DGB-Hochschulprojekt "Naturwissenschaften und Technik"

Vom Hörsaal ins Arbeitsleben

Wenn der Abschluss des Studiums in greifbarer Nähe ist, stellen sich viele Studierende eine Menge Fragen. In welchem Job möchte ich arbeiten? Reicht mein Abschluss dafür aus oder sollte ich noch den Master oder die Promotion dranhängen? Welche Unternehmen kommen für mich infrage?
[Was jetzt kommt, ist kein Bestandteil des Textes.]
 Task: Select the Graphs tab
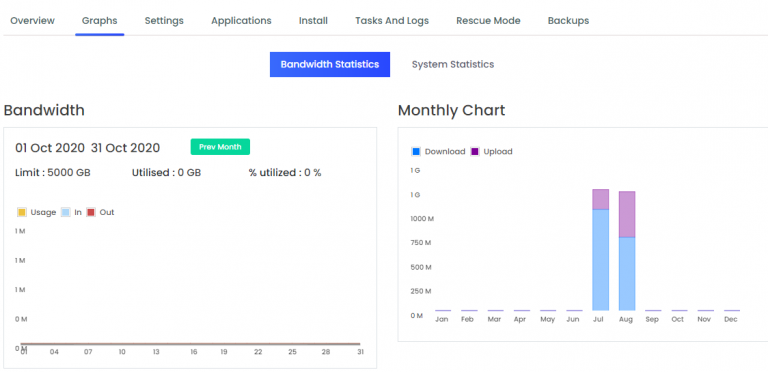pyautogui.click(x=99, y=21)
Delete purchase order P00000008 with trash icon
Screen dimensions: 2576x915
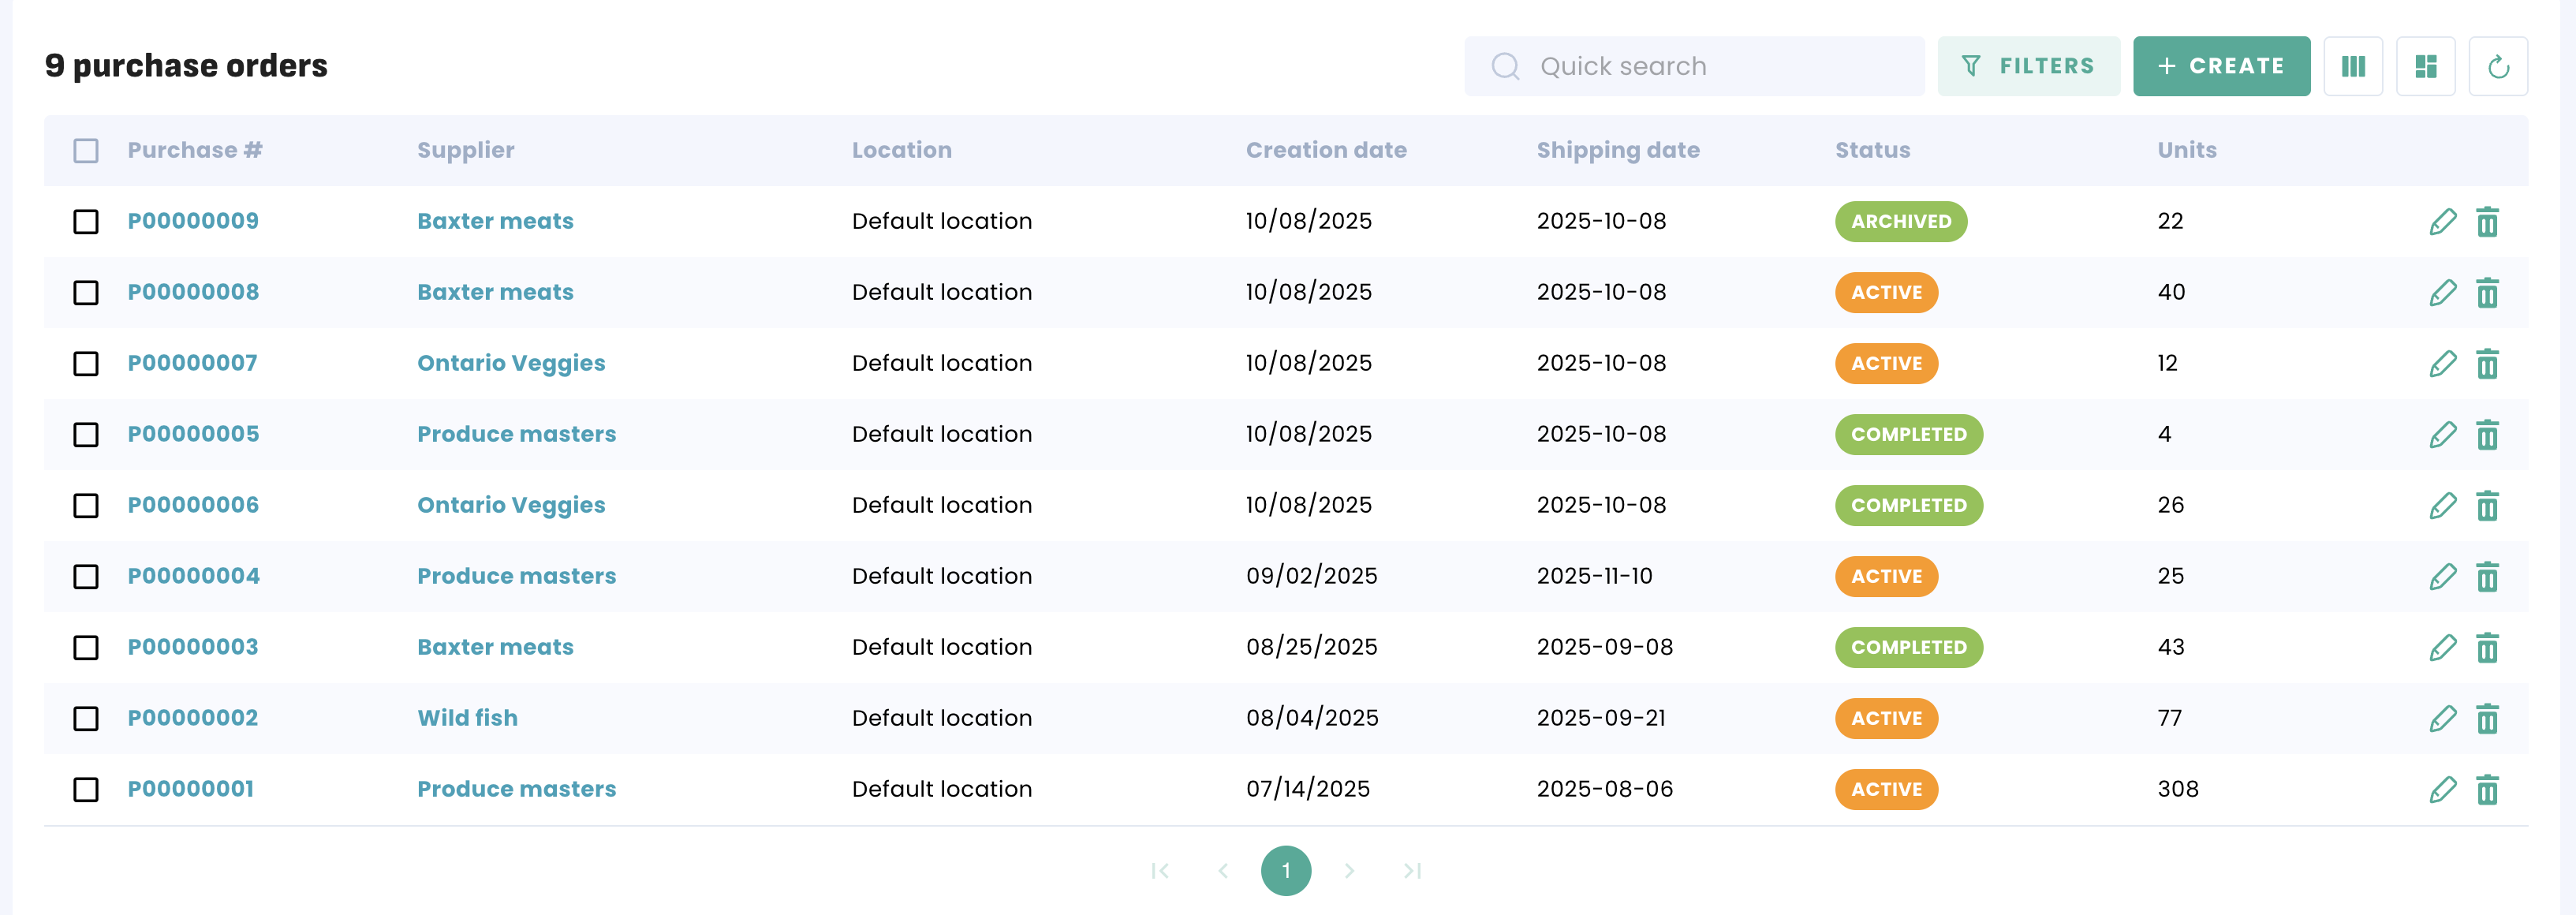2486,292
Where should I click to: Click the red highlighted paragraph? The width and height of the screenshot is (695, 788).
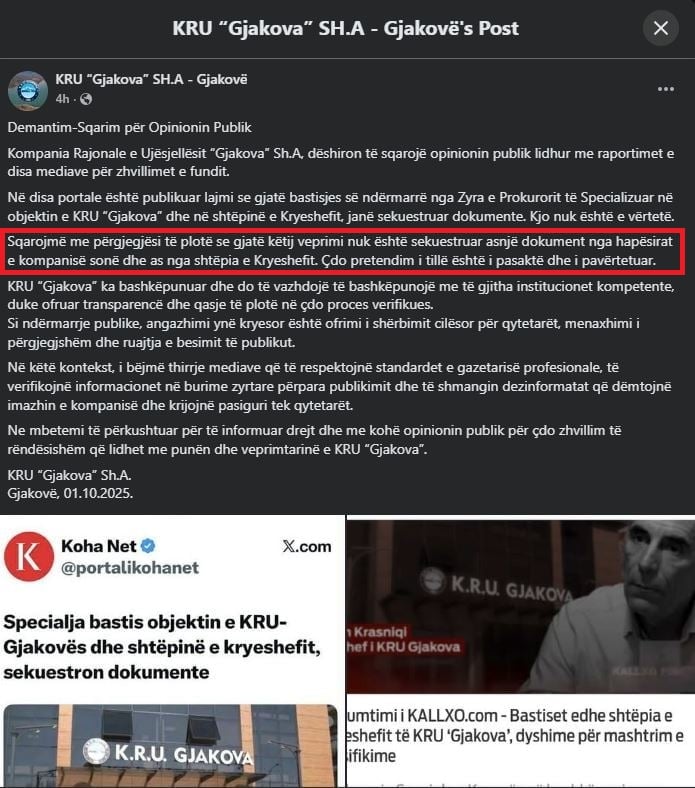[x=342, y=251]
Um auf diese und weitere Fragen eine Antwort zu geben, hatte das DGB Hochschulprojekt „Naturwissenschaft und Technik“ in Kooperation mit der Fachschaft Biologie/Chemie an der Uni Wuppertal und der IG BCE Nordrhein zu einer Info-Veranstaltung eingeladen. Für die Auftaktveranstaltung stand Eveline Wengler, langjährige erfahrene Betriebsrätin bei der Bayer AG in Leverkusen, als Referentin und Ansprechpartnerin zur Verfügung.

IGBCE

In ihrem Vortrag erklärte sie, mit welchen Abschlüssen welche Tätigkeiten in der chemischen Industrie und speziell bei Bayer ergriffen werden können. Dabei wurde deutlich, dass für eine Führungsposition in der Forschung ein Doktortitel fast unumgänglich ist. Auch die Frage nach dem Verdienst beantwortete Wengler und erklärte anhand der Entgelttabelle der chemischen Industrie in Nordrhein, wer mit welchen Abschlüssen wo eingruppiert wird. Dabei stellte sie auch klar, dass die Wenigsten später in Führungspositionen tätig werden. Die meisten, sowohl im Tarif als auch außertariflich beschäftigt, werden daher von den Leistungen des Betriebsrats und der Gewerkschaft profitieren. Wengler erläuterte auch, warum sich die Mitgliedschaft in der IG BCE schon vor dem Start in den Beruf lohne. „Bevor jemand in ein Bewerbungsgespräch geht, sollte er das Unternehmen kennen und wissen, was er verdienen will“, so Wengler. Dieses Wissen kann er sich als Gewerkschaftsmitglied beim Betriebsrat holen. Studierende können für nur 1,02 € auf das Netzwerk und Wissen der IG BCE zurückgreifen.
Die Studierenden nutzen die Gelegenheit, einen Einblick in die Berufswelt der chemischen Industrie zu bekommen, ausgiebig. Diese werden sie auch in Zukunft bekommen, denn das DGB-Projekt „Naturwissenschaft und Technik“ läuft über zwei Jahre.